Wauwatosa-based Briggs & Stratton Corp. is considering a potential asset sale that could cover $195 million in maturing debt while also allowing the company is simplify its business and increase its focus on power application.
What exactly the company would be selling, however, remains unclear.
The potential asset sale is an outgrowth of a market dynamics project Briggs launched last year. Briggs has been challenged by stagnant demand for its residential products and a retail environment complicated by the bankruptcy of Sears. The project expanded in the most recent quarter to include a review of the company’s portfolio.
“During the first half of the (fiscal) year, we devoted significant time to our market dynamics project,” said Todd Teske, chairman, president and chief executive officer of Briggs & Stratton. “These efforts have been very constructive and support our belief that a sharp focus on our core strength of power application will better position the company for long-term sustainable growth and higher returns.”

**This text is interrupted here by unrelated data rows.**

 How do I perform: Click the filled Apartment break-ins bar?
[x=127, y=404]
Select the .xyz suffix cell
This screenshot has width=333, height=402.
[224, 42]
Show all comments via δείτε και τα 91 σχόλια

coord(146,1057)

Briggs reported a 13.4% decline in net sales to $437.9 million for its second fiscal quarter. The company’s net loss widened from $2.6 million to $15.3 million.

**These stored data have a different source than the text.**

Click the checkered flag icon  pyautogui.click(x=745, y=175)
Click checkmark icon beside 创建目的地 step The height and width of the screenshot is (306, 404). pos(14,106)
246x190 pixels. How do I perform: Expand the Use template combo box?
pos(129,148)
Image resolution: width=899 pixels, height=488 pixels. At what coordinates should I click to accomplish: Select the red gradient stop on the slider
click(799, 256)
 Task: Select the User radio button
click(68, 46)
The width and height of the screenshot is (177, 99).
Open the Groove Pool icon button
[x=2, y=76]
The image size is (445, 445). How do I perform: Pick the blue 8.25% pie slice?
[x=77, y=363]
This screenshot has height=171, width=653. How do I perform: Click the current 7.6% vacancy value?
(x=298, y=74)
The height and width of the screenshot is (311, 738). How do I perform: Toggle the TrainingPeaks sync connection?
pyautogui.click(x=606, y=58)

During the company’s earnings call Thursday, Teske declined to go into specifics on what businesses or assets Briggs might sell. He did note the residential lawn and garden markets that Briggs has traditionally focused on have been and remain challenging. He also said that while the company has found success entering into new commercial applications, those actions have come with increased complexity.
Teske did say that reaction to Briggs’ recently launched Vanguard battery packs has given the company confidence it can create value outside its traditional focus areas. Those batteries offer 1 kWh to 20 kWh, more than what is needed for hand or power tools and less than the batteries used on a car.

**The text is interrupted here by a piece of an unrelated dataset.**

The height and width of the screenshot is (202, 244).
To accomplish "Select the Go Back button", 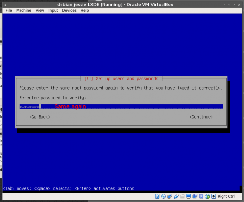I will click(40, 117).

“That sweet spot is where Briggs has historically played in terms of engines,” Teske said. “The really exciting thing to me is it starts to open up markets that we haven’t really played in before.”
He said the batteries would not be for small walk-behind mowers but would instead be focused on commercial applications and areas that go beyond turf care. In particular, he said the batteries would be well suited to work with distributed power generation like wind and solar.
Teske acknowledged the battery business would require investment, but argued that others entering the market are starting from “ground zero” when it comes to understanding power application. He said the required investment is reasonable but the potential returns are significant.
Briggs plans to hold an investor call in the next four to six weeks to provide additional details on the sale. The company has already engaged investment banks to work through the sale process.
Mark Schwerfeger, chief financial officer of Briggs, did say the asset sale could provide enough resources for the company to cover the maturity of around $195 million in senior notes due in December 2020. However, he added the company does not plan to rely solely on the sale proceeds and will likely raise additional debt at the same time as the sales process.
Briggs also suspended its dividend as it works through the sale process to provide additional financial flexibility. The most recent quarterly dividend was 5 cents per share over the last two quarters. The dividend had been 14 cents per share in the first half of 2019.